What’s for certain, however, is that the technology for this type of crime does exist, and it’s only a matter of when the next attack will happen and who will be the target.

“It’s a time to be more wary,” said Halsey Burgund, a fellow in the MIT Open Documentary Lab. “One should think of everything one puts out on the internet freely as potential training data for somebody to do something with.”

The manipulation of data is not new. Ancient Romans chiseled names and portraits off stone, permanently deleting a person’s identity and history. Soviet leader Joseph Stalin used censorship and image editing to control his persona and government in the early-mid 20th century. The advent of the computer age meant a few clicks of a mouse could shrink a waistline or erase someone from a photograph. Data manipulation today still relies on computers, but as the incident with the energy firm shows, the human voice — and, increasingly, video clips — are being used as a way to convince someone that what they’re hearing or seeing is real.

And while there might be an argument for using a deepfake for good, experts warn that without an understanding of them, a deepfake can wreak havoc on someone’s personal and professional life.

What is a deepfake?

A deepfake refers to a specific kind of synthetic media where a person in an image or video is swapped with another person’s likeness.

The term “deepfake” was first coined in late 2017 by a Reddit user of the same name.
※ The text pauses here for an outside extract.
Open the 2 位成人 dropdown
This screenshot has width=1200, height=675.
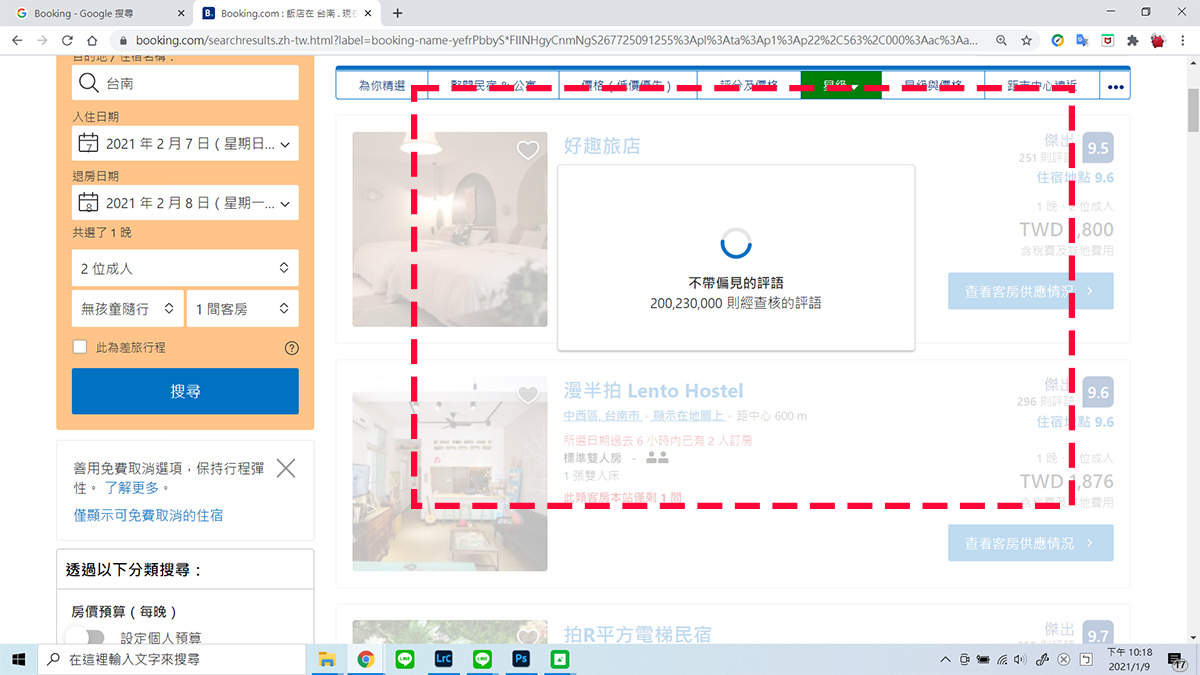pyautogui.click(x=185, y=267)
This user created a space on the online news and aggregation site, where they shared pornographic videos that used open-source face-swapping technology.

The term has since expanded to include “synthetic media applications” that existed before the Reddit page and new creations like StyleGAN — “realistic-looking still images of people that don’t exist,” said Henry Ajder, head of threat intelligence at deepfake detection company Deeptrace.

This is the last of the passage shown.